La situazione del PC potrebbe però contribuire alla perdita di utenti.
La crack non risolve tutto e comporta rischi
C’è anche un altro aspetto da chiarire.
Una versione crackata non rappresenta una soluzione consigliabile ai problemi di prestazioni.
File modificati provenienti da fonti non affidabili possono contenere malware, software indesiderato oppure codice malevolo.
La versione in questione perde inoltre il normale matchmaking online.
La rimozione di alcuni processi significa che per giocare con altre persone sarebbero necessari sistemi peer-to-peer e programmi esterni.
Per un fighting game moderno è un compromesso enorme.
La possibile differenza di prestazioni resta quindi interessante soprattutto dal punto di vista tecnico.
Il vero obiettivo dovrebbe essere ottenere gli stessi miglioramenti sulla versione ufficiale.
Sony e Arc System Works promettono altri fix
L’account ufficiale di Marvel Tōkon ha già anticipato l’arrivo di ulteriori correzioni per PC.
Sony non ha invece fornito, al momento delle informazioni disponibili, una risposta specifica alle segnalazioni sulla versione crackata.
La community aspetta soprattutto miglioramenti su stuttering, utilizzo della CPU e stabilità generale.
Se analisi successive confermassero un impatto significativo del DRM, Sony e Arc System Works potrebbero trovarsi davanti a una decisione delicata.
Mantenere la protezione oppure modificarla per ridurre eventuali problemi?
Marvel Tōkon riapre una vecchia ferita del gaming su PC
Il caso va oltre questo singolo gioco.
I DRM vengono utilizzati dagli editori per contrastare la pirateria, ma il loro rapporto con prestazioni e compatibilità continua a essere discusso.
La situazione diventa particolarmente difficile da accettare quando chi acquista legalmente un gioco sembra ottenere un’esperienza peggiore rispetto a una versione modificata.
Per Marvel Tōkon non possiamo ancora affermare che questo sia stato dimostrato.

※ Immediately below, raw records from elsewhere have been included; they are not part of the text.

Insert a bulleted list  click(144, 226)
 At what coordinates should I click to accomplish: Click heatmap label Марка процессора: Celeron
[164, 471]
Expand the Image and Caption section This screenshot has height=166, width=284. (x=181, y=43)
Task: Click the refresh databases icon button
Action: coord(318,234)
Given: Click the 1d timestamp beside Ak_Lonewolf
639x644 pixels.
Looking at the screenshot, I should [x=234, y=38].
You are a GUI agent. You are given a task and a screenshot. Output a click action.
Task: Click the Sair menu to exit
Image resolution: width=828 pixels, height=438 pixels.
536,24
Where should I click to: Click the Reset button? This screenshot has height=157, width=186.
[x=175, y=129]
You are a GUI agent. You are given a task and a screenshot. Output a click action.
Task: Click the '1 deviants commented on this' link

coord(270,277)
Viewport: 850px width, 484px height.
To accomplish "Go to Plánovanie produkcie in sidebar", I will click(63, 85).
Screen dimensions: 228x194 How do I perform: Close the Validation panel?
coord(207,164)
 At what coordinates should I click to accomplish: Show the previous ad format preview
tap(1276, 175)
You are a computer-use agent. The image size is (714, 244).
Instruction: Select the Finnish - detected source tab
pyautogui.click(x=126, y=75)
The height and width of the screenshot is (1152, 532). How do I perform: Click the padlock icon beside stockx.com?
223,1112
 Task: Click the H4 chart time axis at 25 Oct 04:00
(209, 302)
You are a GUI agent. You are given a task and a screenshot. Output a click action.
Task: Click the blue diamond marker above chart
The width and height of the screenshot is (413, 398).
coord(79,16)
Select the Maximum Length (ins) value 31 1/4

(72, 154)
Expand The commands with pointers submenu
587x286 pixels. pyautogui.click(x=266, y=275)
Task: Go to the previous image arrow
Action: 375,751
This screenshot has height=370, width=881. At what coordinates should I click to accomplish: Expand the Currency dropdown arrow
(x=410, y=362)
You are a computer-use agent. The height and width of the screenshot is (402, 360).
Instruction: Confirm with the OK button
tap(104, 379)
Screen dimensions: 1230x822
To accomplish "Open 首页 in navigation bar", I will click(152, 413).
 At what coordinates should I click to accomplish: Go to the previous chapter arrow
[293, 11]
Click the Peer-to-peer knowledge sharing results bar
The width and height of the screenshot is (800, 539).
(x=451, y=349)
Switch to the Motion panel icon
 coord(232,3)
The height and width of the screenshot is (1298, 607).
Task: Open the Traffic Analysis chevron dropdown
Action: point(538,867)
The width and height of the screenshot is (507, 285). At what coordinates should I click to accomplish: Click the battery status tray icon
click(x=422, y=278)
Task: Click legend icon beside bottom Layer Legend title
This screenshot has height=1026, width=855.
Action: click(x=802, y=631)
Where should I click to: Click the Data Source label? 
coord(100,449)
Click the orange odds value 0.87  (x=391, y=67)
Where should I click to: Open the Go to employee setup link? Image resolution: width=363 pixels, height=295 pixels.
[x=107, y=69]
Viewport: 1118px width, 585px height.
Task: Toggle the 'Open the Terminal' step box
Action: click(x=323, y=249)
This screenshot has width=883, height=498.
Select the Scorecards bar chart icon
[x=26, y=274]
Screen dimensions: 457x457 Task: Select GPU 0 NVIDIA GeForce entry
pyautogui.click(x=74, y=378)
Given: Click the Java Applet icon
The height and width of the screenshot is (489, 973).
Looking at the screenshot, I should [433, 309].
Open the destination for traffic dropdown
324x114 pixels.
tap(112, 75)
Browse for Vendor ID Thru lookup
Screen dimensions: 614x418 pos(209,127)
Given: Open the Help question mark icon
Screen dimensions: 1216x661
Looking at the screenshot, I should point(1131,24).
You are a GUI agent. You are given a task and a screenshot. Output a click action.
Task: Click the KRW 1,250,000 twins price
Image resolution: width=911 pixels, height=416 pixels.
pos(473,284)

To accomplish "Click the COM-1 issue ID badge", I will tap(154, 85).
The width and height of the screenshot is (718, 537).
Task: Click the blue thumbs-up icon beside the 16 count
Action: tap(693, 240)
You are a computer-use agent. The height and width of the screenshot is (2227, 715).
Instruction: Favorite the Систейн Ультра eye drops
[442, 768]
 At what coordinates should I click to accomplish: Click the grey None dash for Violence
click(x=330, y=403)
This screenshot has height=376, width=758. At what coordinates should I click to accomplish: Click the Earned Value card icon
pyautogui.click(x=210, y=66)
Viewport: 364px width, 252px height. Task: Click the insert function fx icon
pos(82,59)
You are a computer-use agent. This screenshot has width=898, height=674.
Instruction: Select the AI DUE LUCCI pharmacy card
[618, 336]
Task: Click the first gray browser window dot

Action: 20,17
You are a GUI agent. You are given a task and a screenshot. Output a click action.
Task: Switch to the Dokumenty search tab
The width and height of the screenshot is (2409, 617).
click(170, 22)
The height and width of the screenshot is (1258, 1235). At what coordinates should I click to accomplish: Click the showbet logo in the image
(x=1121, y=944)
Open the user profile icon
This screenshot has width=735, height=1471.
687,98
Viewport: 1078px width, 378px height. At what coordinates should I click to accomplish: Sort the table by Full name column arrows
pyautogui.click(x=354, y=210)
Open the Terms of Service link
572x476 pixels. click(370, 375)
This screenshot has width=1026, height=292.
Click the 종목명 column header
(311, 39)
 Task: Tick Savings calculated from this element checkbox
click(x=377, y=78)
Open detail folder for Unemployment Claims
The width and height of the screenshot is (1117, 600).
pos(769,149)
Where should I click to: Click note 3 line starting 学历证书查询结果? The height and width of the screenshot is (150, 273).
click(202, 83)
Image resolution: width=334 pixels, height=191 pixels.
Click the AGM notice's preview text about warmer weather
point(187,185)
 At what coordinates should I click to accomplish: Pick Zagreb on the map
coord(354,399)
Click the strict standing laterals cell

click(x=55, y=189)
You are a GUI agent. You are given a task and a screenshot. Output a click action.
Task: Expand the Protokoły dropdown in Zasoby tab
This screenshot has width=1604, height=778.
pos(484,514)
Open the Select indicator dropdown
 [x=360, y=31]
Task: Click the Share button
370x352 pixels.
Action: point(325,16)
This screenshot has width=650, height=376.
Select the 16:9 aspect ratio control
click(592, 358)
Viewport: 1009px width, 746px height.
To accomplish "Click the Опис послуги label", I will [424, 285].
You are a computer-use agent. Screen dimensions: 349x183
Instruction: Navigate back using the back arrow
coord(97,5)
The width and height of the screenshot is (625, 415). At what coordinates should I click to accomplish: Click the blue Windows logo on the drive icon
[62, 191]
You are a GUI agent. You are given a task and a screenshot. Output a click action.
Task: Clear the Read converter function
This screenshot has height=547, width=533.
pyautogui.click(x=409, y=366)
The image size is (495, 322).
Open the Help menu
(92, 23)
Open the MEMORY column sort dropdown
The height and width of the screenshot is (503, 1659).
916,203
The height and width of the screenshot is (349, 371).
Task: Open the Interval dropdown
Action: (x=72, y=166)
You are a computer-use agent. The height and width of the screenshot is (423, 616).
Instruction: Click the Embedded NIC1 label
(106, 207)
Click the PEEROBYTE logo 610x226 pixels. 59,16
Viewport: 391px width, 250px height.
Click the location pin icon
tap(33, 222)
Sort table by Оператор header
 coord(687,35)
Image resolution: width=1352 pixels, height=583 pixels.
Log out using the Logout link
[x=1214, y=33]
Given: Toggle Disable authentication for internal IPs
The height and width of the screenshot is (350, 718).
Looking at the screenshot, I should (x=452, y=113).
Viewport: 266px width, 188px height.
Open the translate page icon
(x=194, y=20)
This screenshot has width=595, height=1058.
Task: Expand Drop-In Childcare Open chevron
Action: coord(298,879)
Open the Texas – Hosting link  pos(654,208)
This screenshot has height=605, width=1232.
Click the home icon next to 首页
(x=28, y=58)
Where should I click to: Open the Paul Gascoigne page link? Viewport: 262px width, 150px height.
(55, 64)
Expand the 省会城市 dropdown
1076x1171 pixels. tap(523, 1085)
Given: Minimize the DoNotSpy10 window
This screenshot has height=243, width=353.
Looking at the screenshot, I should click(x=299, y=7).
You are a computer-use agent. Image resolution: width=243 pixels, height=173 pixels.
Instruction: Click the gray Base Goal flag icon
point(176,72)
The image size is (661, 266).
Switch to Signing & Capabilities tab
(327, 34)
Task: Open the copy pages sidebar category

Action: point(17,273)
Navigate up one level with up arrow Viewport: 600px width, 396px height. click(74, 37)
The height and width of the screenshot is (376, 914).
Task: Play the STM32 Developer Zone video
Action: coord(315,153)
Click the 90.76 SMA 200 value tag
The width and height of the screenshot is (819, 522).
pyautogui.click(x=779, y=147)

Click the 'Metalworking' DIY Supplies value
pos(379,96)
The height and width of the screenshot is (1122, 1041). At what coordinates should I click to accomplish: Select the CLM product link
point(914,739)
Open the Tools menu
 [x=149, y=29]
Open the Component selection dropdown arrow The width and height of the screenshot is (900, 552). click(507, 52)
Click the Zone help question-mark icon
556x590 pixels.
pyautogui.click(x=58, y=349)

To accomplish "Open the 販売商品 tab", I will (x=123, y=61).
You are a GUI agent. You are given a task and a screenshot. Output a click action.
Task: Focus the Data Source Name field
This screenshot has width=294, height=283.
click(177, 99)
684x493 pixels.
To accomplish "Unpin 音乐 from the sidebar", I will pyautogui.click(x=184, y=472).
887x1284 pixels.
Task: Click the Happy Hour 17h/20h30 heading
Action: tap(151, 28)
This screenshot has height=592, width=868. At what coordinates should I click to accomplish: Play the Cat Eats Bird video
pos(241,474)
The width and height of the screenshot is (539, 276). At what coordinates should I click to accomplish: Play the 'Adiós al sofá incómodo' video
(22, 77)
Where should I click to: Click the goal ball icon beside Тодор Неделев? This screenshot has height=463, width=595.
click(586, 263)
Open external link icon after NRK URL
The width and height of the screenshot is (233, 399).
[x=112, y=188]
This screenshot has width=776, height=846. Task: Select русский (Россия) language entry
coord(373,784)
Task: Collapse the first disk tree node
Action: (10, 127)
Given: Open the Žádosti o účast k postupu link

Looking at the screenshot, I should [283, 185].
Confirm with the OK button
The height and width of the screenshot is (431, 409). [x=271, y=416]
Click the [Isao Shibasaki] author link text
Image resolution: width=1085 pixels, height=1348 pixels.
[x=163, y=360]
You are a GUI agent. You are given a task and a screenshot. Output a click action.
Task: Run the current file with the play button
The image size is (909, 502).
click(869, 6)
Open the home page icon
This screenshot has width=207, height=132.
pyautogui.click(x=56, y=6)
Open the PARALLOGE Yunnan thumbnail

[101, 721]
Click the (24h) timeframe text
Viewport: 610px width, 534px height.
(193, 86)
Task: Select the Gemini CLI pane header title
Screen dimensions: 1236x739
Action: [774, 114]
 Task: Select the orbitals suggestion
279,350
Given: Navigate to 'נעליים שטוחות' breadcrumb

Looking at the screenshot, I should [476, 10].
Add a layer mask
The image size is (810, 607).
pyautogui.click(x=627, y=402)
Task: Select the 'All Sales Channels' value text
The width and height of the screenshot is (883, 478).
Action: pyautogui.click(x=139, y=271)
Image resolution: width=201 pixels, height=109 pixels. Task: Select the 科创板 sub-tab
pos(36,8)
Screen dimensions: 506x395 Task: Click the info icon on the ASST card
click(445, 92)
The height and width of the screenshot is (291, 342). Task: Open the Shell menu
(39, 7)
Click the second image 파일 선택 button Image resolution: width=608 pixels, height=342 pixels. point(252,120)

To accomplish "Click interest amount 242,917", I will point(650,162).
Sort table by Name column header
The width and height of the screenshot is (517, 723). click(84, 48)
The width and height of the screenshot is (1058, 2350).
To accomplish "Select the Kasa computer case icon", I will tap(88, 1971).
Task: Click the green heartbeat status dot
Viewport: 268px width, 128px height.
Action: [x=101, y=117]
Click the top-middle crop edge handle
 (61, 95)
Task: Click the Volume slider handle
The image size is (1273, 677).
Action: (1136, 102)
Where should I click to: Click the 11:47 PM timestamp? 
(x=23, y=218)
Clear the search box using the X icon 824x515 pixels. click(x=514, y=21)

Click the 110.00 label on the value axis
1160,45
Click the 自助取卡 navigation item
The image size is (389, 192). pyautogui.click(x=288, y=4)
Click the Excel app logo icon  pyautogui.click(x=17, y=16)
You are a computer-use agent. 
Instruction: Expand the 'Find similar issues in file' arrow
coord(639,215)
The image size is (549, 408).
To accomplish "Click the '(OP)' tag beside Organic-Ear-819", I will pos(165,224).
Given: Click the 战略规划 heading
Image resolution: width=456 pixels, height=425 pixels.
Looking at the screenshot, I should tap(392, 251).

Le testimonianze disponibili sono numerose, ma restano confronti effettuati dagli utenti e non un’analisi conclusiva.
Sony e Arc System Works hanno quindi l’occasione di chiarire la situazione attraverso nuove patch e, possibilmente, dati tecnici più precisi.
Marvel Tōkon resta un fighting game molto apprezzato sul piano ludico.
La versione su PC rischia però di essere ricordata per motivi completamente differenti se i problemi non verranno risolti rapidamente.
Per ora la conclusione più corretta è una sola: la versione crackata sembra mostrare vantaggi prestazionali secondo diversi utenti, ma il ruolo effettivo del DRM deve ancora essere dimostrato con certezza.